→ **Tarefas propostas**:
1 > Indique se cada afirmação abaixo concorda com o artigo sobre a concentração de terras no Rio Grande do Sul. Responda sim ou não e transcreva literalmente as palavras do artigo que decidem a resposta.
(a) A metade norte do Rio Grande do Sul foi colonizada por italianos e alemães.
(b) A abolição da escravatura eliminou a estrutura oligárquica.
(c) Os Estados Unidos atraíam imigrantes distribuindo-lhes lotes de terra.
2 > Dê prosseguimento ao artigo sobre a concentração de terras no Rio Grande do Sul a partir do ponto em que ele termina.

→ **Texto fornecido**:
+ + +

Título: Renato Rabelo – vida, ideias e rumos
Autor: Osvaldo Bertolino
ISBN: 978-65980456-4-7
Publicação: Fundação Maurício Grabois
Ano de publicação: 2025
Páginas: 848

Fonte: www.gradois.org.br

A agressividade dos senhores da terra contra Lula

Osvaldo Bertolino – Portal Vermelho,  9/7/2003

Se dividirmos o Estado do Rio Grande do Sul no sentido horizontal, teremos água e vinho, literalmente. A metade norte do Estado, colonizada por italianos e alemães, foi estruturada em minifúndios — assim como a maioria dos outros dois Estados da região sul, Paraná e Santa Catarina. Já a metade sul do Rio Grande do Sul foi estruturada em grandes concentrações de terra — assim como a maioria do Brasil. Enquanto o norte comemora a fartura com vinho — como a famosa festa da uva, em Caxias do Sul —, o Sul faz água com suas enormes estâncias cercadas de populações empobrecidas. Esse quadro sulista é a um só tempo uma fotografia do que o Brasil tem sido e do que poderia ser. As regiões das Missões, do Alto Uruguai e da Serra, ao norte, assim como as regiões Norte, Noroeste e Oeste do Paraná, correspondem à ideia que o resto do Brasil faz do sul: lavouras verdejantes, comércio forte, cidades em progresso. São lugares onde a fome, o analfabetismo e a mortalidade infantil não são tão escandalosos como em outras regiões do Brasil. Já as regiões da Campanha e das fronteiras Sul e Oeste do Rio Grande do Sul não guardam muita distância do que ocorre nos sertões do resto do país.

Essa fotografia social pode ser explicada pelo modo como aconteceu a colonização no Brasil. Enquanto os Estados Unidos atraíam imigrantes distribuindo a eles lotes de terra para que produzissem de modo autônomo, a elite brasileira decidiu resolver o problema da falta de trabalhadores promovendo uma imigração forçada de escravos como mão-de-obra barata para os fazendeiros. Somente alguns trabalhadores puderam ter a própria terra, mas bem longe de onde o país estava estabelecido — primeiro no Rio Grande do Sul e Santa Catarina e depois desbravando matas no Norte, Noroeste e Oeste do Paraná. A abolição da escravatura não eliminou a estrutura oligárquica: antes o dono da terra tinha escravos, agora tinha vassalos. Tampouco a Revolução de 1930 e a industrialização do país mudaram essa ordem que, de certa forma, também se estabeleceu nos minifúndios do sul. A condição de senhor da terra não se alterou e segue solidamente instalada no campo como ideologia dominante. Os coronéis estão representados em todas as esferas da política nacional e seus jagunços continuam atirando a esmo em trabalhadores que lutam por um pedaço de chão.

+ + +

→ **Material de apoio**:
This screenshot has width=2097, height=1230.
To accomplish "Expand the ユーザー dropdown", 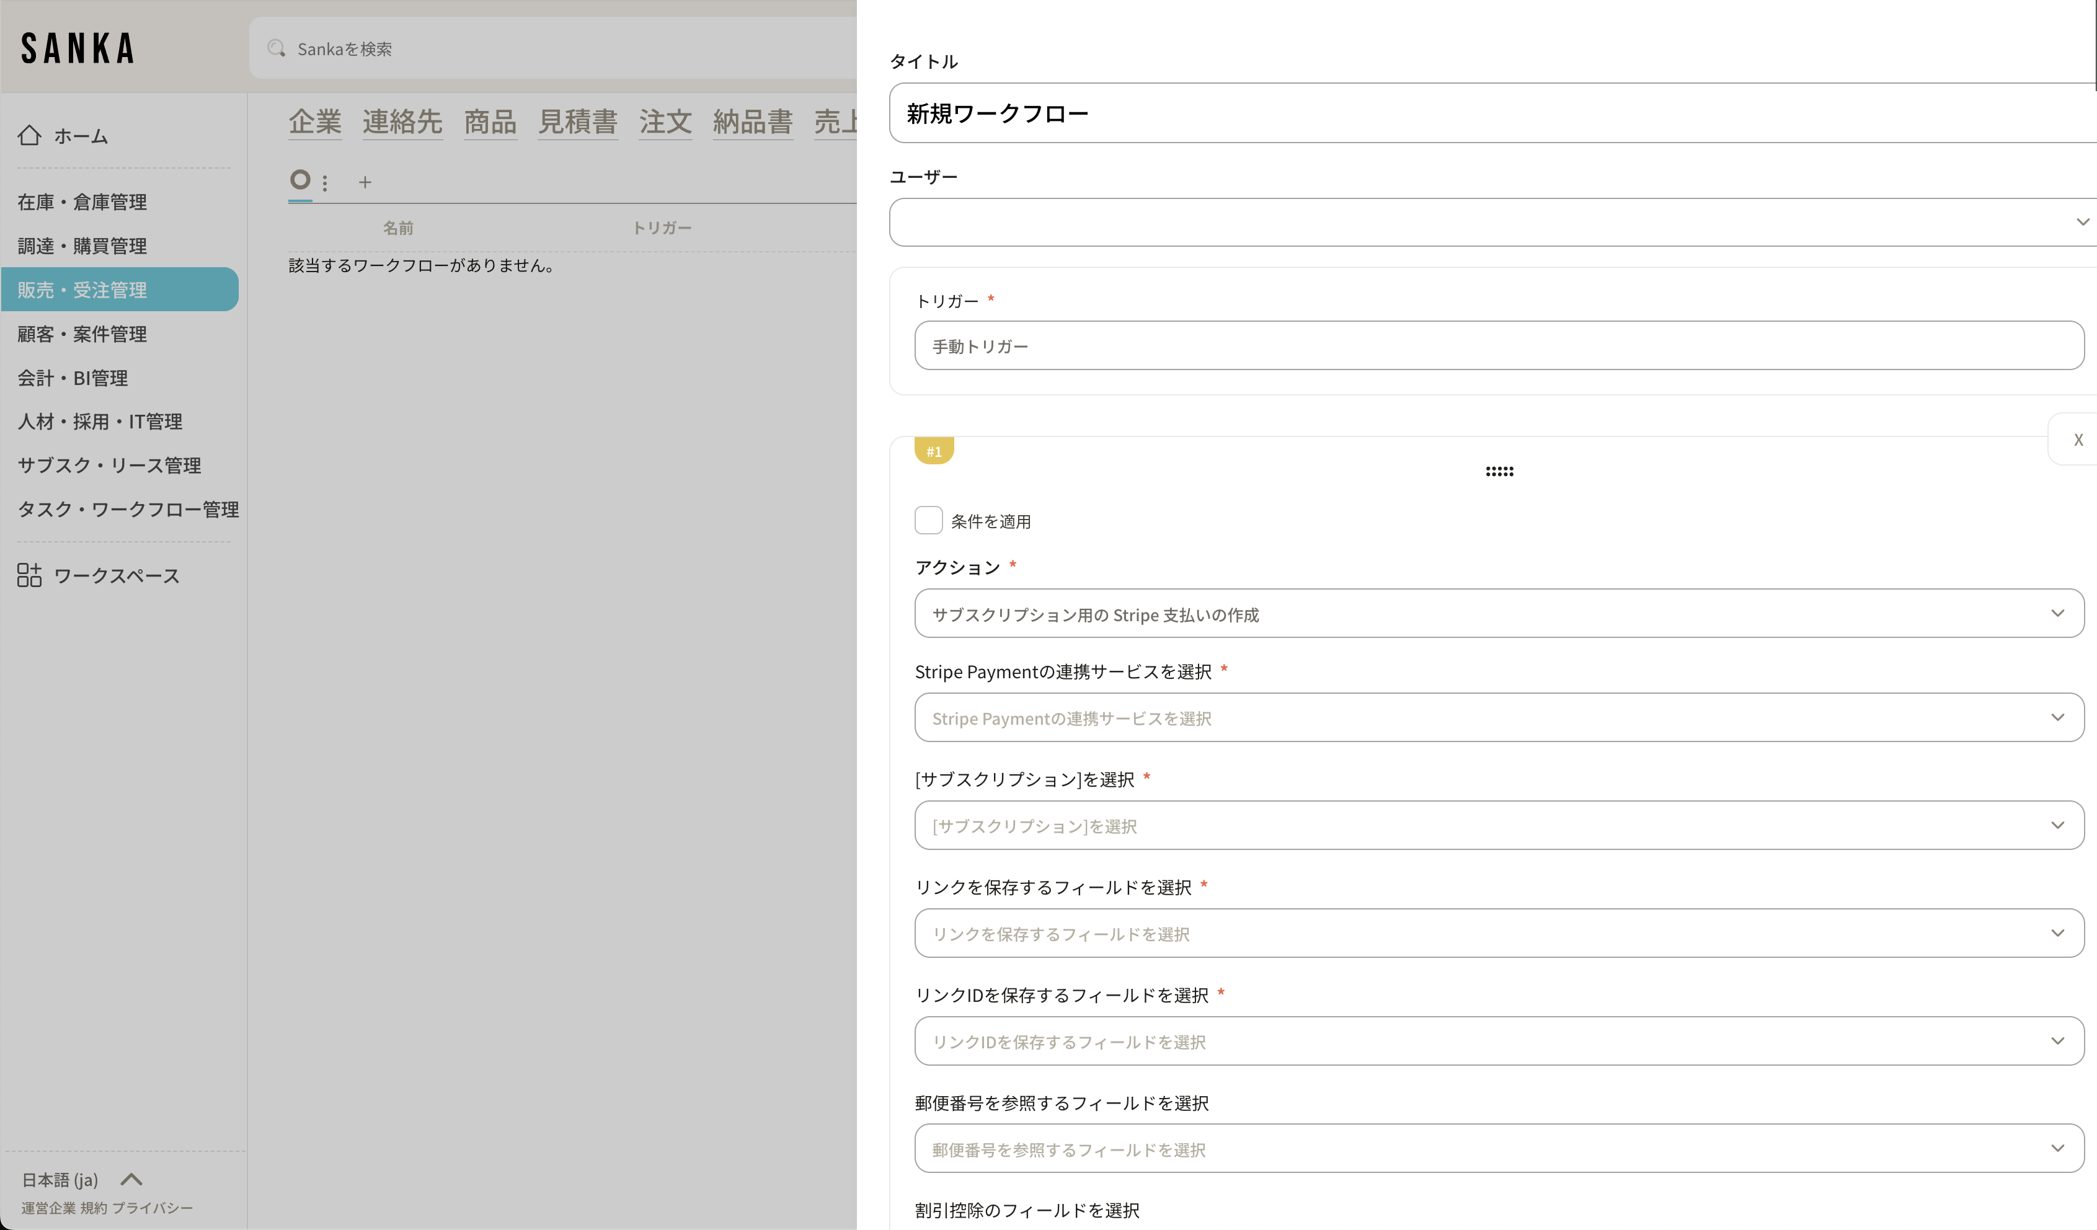I will tap(1490, 221).
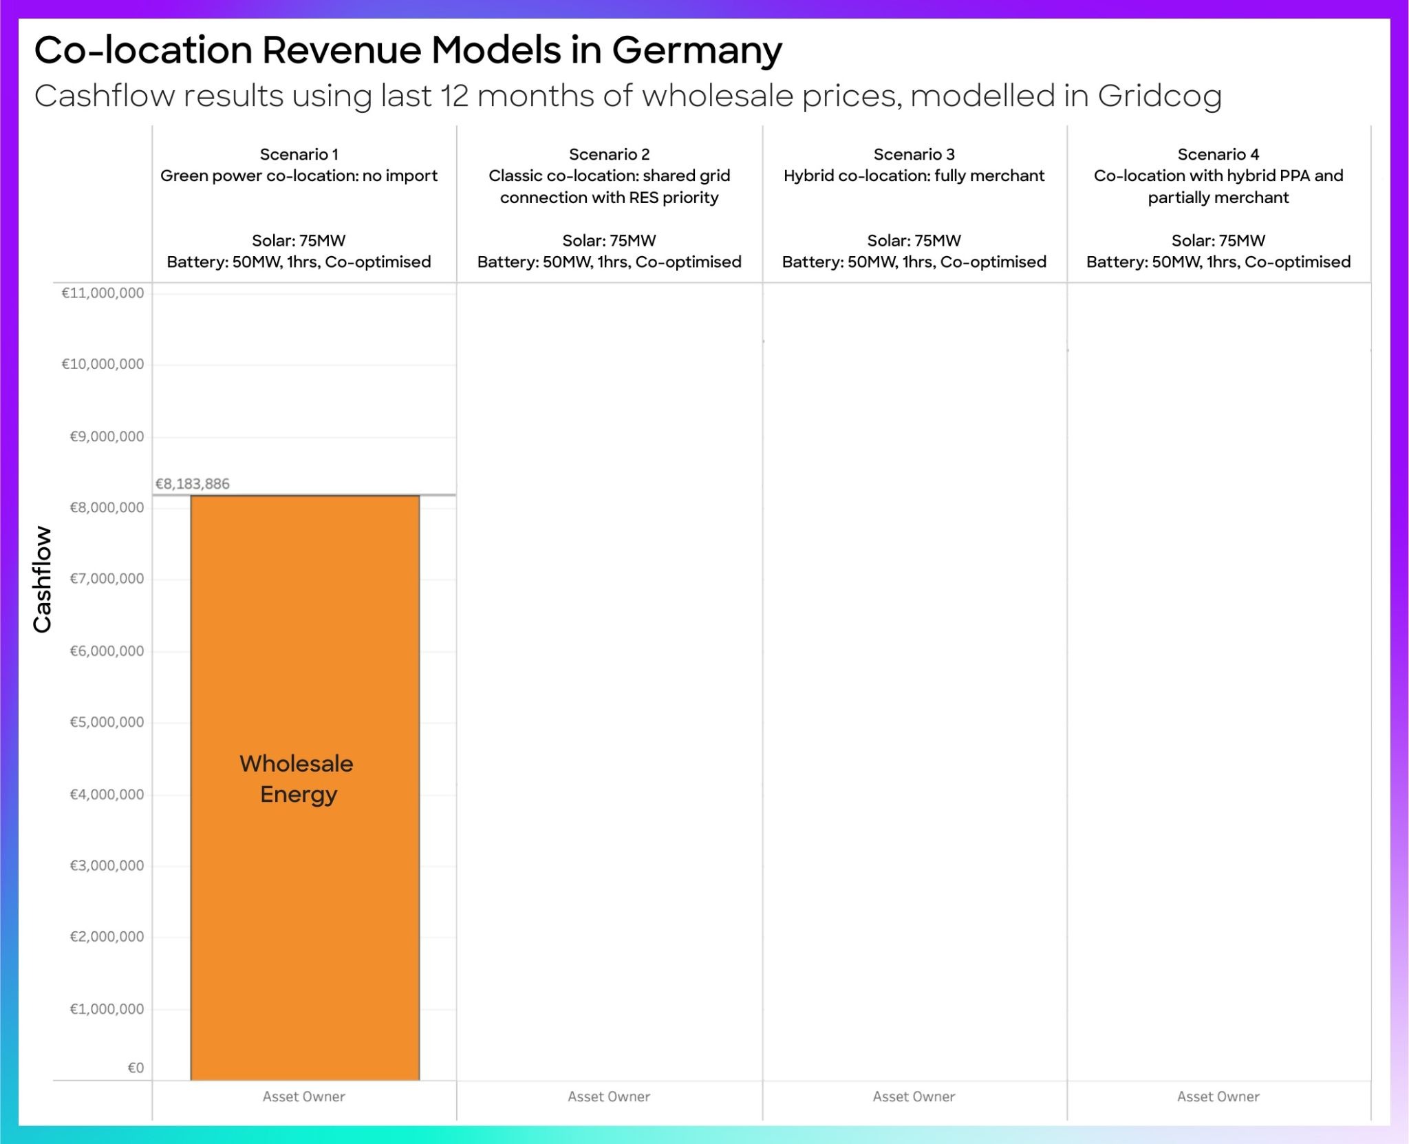Click Scenario 1 Solar: 75MW text

tap(299, 240)
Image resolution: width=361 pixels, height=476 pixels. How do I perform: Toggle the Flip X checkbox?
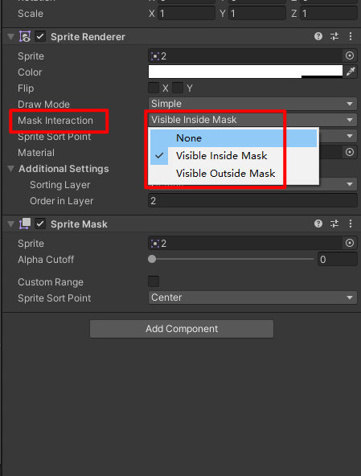(154, 88)
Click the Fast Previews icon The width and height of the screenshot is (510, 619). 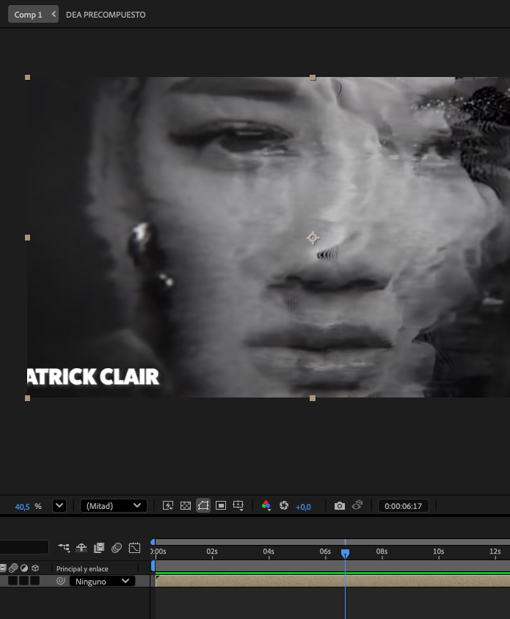pyautogui.click(x=167, y=506)
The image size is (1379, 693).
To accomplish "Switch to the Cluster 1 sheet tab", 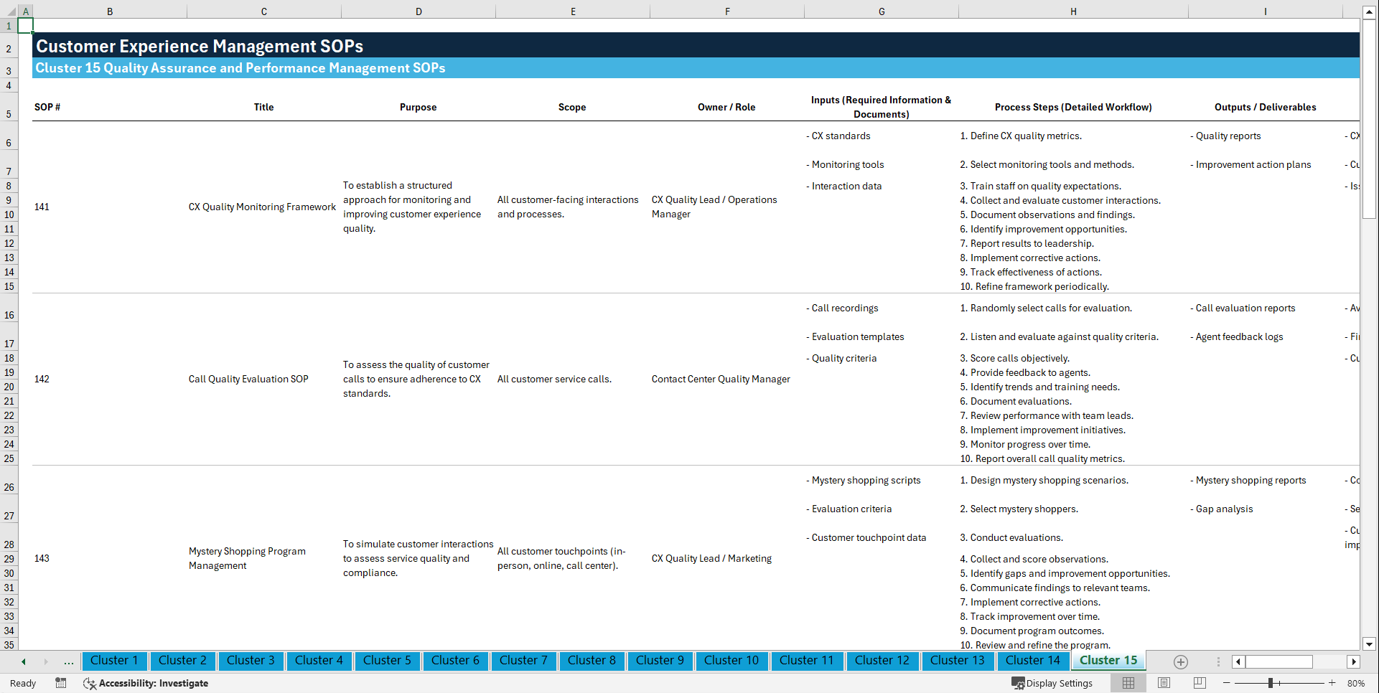I will [114, 661].
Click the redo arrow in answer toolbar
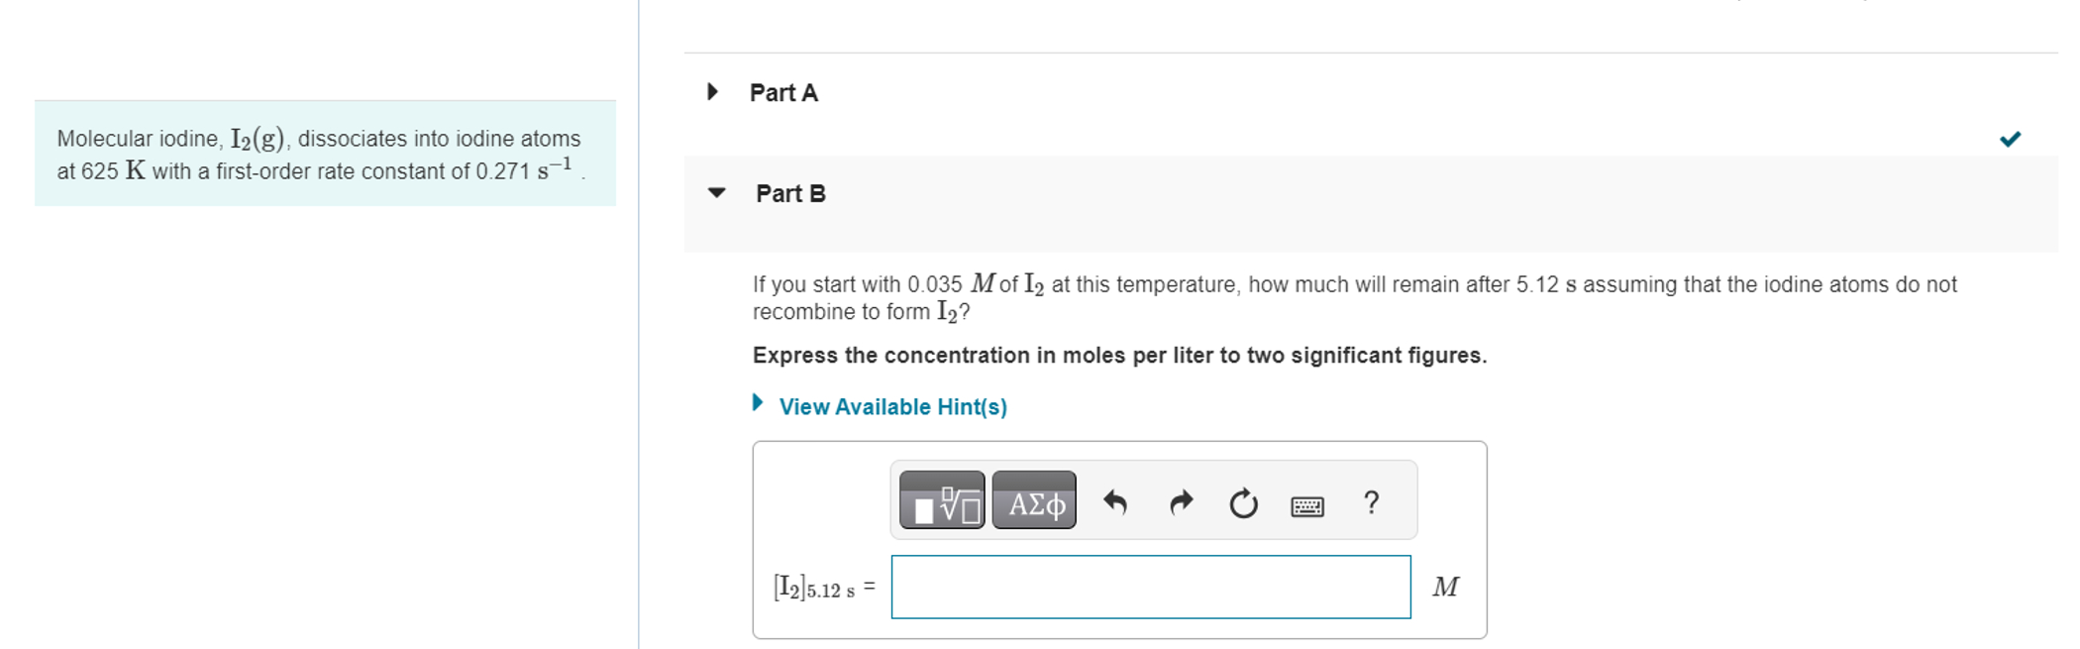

+ + +

→ **Resultados do exercício**:
1 >
(a) Sim: "A metade norte do Estado, colonizada por italianos e alemães, foi estruturada em minifúndios"
(b) Não: "A abolição da escravatura não eliminou a estrutura oligárquica"
(c) Sim: "Enquanto os Estados Unidos atraíam imigrantes distribuindo a eles lotes de terra para que produzissem de modo autônomo"

2 >
É fundamental que o Brasil democrático chegue aos latifúndios

Nos anos 1970 e 1980, a ditadura militar empurrou muitas vítimas da concentração de terra para a Amazônia. Junto com elas foram muitos aventureiros que viram nesse gesto dos governos militares a oportunidade de expandir suas fronteiras latifundiárias para o Norte do país — cortando árvores e destruindo ecossistemas mais antigos do que a própria humanidade para plantar soja e criar gado. Muitos dos que foram para lá atrás de terra acabaram constatando logo que aquele solo não se presta à agricultura e sobrevivem do extrativismo predatório da floresta, derrubando árvores milenares para garantir pequenas plantações ou ganhando uma mixaria para jogar mercúrio no rio atrás de minerais preciosos. Esse quadro camponês paupérrimo, enfim, poderia ser radicalmente alterado ao custo de umas poucas leis e diretrizes administrativas. Não faz sentido um país com a extensão do Brasil ostentar um cenário de Idade Média em pleno século XXI. Evidentemente, para essa alteração seria necessário que o governo promovesse uma inflexão no campo.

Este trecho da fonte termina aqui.